How to get the minimum and maximum value of algebraic expression?

Question

here is the link of the question What will be the minimum value of the expression

Answer 1

Instead of trying to go about the problem as a whole, break it up into smaller parts. Define $$\left(x+\frac{1}{x}\right)^2+\left(y+\frac{1}{y}\right)^2 \quad\text{as} \quad f(x)+g(y)$$

Where $$f(x) = \left(x+\frac{1}{x}\right)^2 \quad \text{and} \quad g(y) = \left(y+\frac{1}{y}\right)^2$$

You'll quickly notice that these functions are (basically) identical. Their derivatives are $$f'(x) = 2x-\frac{2}{x^3} \quad \text{and} \quad g'(y) = 2y-\frac{2}{y^3}$$ They have global minimums of $4$ at $1 \; \text{or}\;-1$. Unfortuantely for us, that does not add to $1$! So we dig a little deeper, we know that both $f(x)$ and $g(y)$ have asymptotes at $0$ and that they grow exponentially as they approach $0$. From this we can devise a strategy to find the minimum. The best way to do this is to just split $1$ right down the middle and have $x=0.5$ and have $y=0.5$ as well. This will return $12.5$ answer C.

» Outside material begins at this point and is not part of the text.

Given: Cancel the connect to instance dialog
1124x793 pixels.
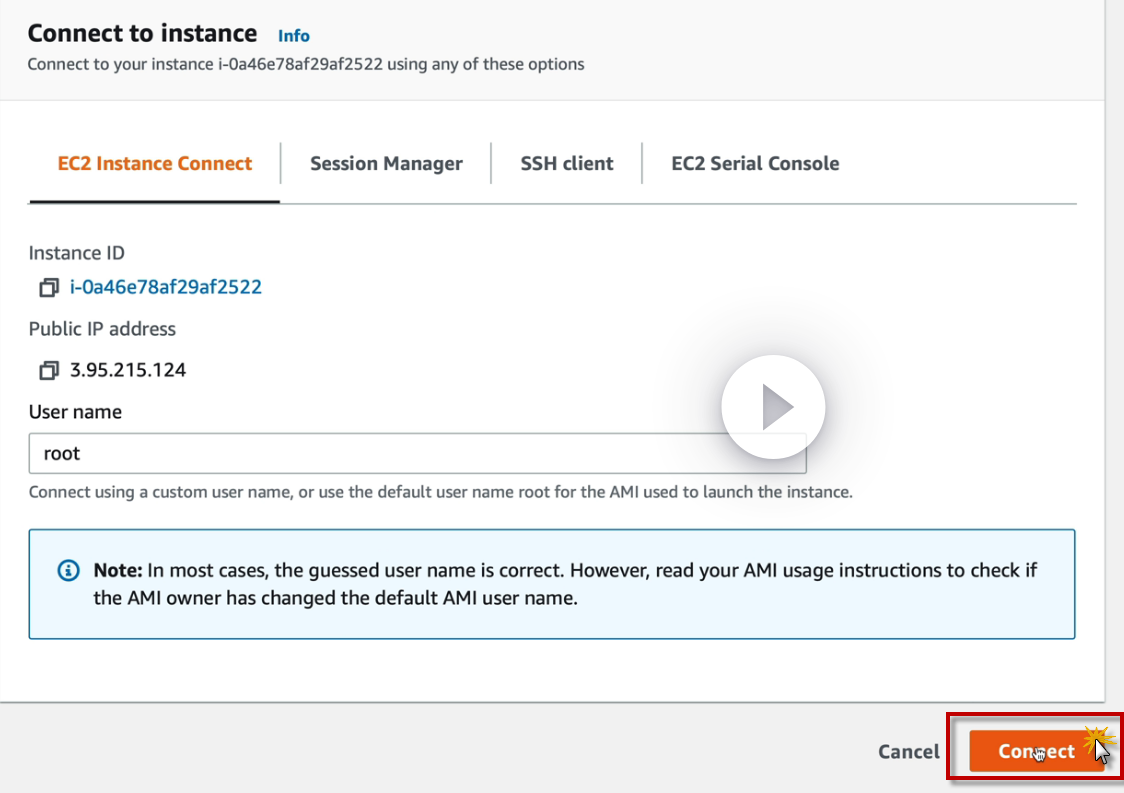Looking at the screenshot, I should click(908, 752).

The reasoning behind splitting one in half is that because the functions have asymptotes as they approach zero, shifting either function even slightly will cause an exponential increase. Even if we lower one value to $0.25$, the value of the other at $0.75$ outweighs it.

Answer 2

By the generalized means inequality:

$$ \sqrt{\frac{x^2+y^2}{2}} \ge \frac{x+y}{2} \ge \sqrt{\frac{2}{\cfrac{1}{x^2}+\cfrac{1}{y^2}}} \quad\implies\quad \begin{cases}x^2+y^2 \ge 2 \cdot \left(\dfrac{x+y}{2}\right)^2 = \dfrac{1}{2} \\[10px] \dfrac{1}{x^2}+\dfrac{1}{y^2} \;\ge\; \dfrac{8}{(x+y)^2}=8 \end{cases} $$

It follows that the following inequality holds, with equality iff $\,x=y=\dfrac{1}{2}\,$:

$$\left(x+\frac{1}{x}\right)^2+\left(y+\frac{1}{y}\right)^2 = x^2+y^2 + \frac{1}{x^2}+\frac{1}{y^2}+4 \ge \frac{1}{2}+8 + 4 = \dfrac{25}{2}$$